“我等俱当跟随。”董承随众应承,心里骂了一声蔡邕奸猾。
他这次出了钱,首倡却成了蔡伯喈的功劳,让皇后在天子面前邀功,让他如何甘心?亦或,这边应付了,他自己也去买粮来,赶在蔡伯喈之前?
“今日多谢你。”
宴会在皆大欢喜的气氛下结束了,蔡邕却留了书商。
他也不至于不懂人情世故,能如此顺利,多少有书商那一出挤兑,况且一千金,那可是一千万钱。
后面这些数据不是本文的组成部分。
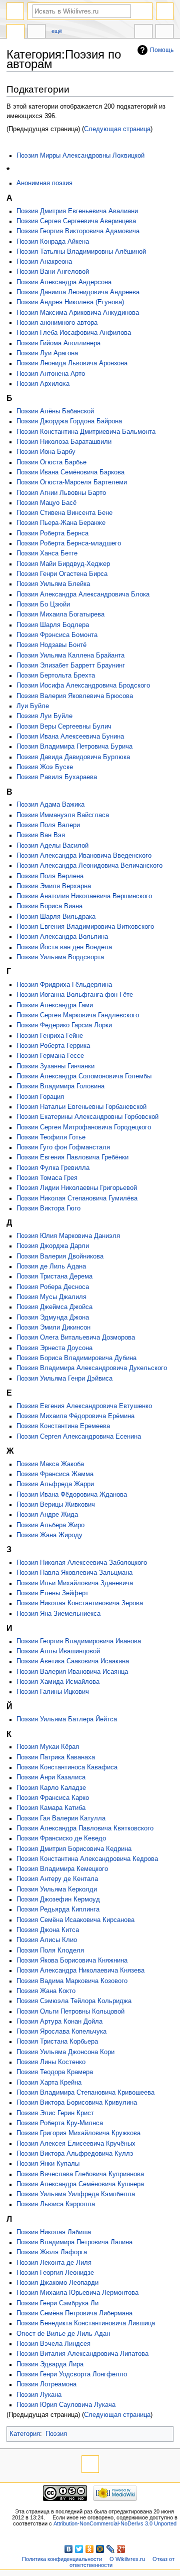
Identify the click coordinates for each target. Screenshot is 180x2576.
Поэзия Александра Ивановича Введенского (84, 855)
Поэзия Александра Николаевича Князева (80, 1970)
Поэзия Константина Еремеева (63, 1426)
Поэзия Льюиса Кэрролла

书商恭敬的一揖,亦是仪态翩翩,笑容可鞠,“蔡公所著史书,文博而约,词简而精,在书肆卖得极好,在下不止得了钱,书肆还得了名声,如今为蔡公效力,原是出于真心,况蔡公心忧百姓,在下也是真心敬佩。”
“岂能一概而论,”蔡邕连连摇头。
“有一件喜事,愿说与蔡公,在下那不成器的小侄,如今升了节从虎贲,二百石郎官,在下还要多谢蔡公举荐。”
“确是好事,”蔡邕双眉一扬,欣慰的点点头,“小郎君本就弓马娴熟,日后要好生护卫天子。”
京中郎官,皇宫仪仗,一向选功勋子弟入职,迁都后人员一直不曾补足,太尉辞以国库空虚,将低级虎贲、卫士俭省一半。
蔡邕对年轻的荀太尉的才能一向佩服,但就这点上,多少有些不满,觉得对方未免节俭过头,未免有失天子威仪。
“是,在下亦再三叮嘱他,效忠天子,绝无二心。”书商连忙道。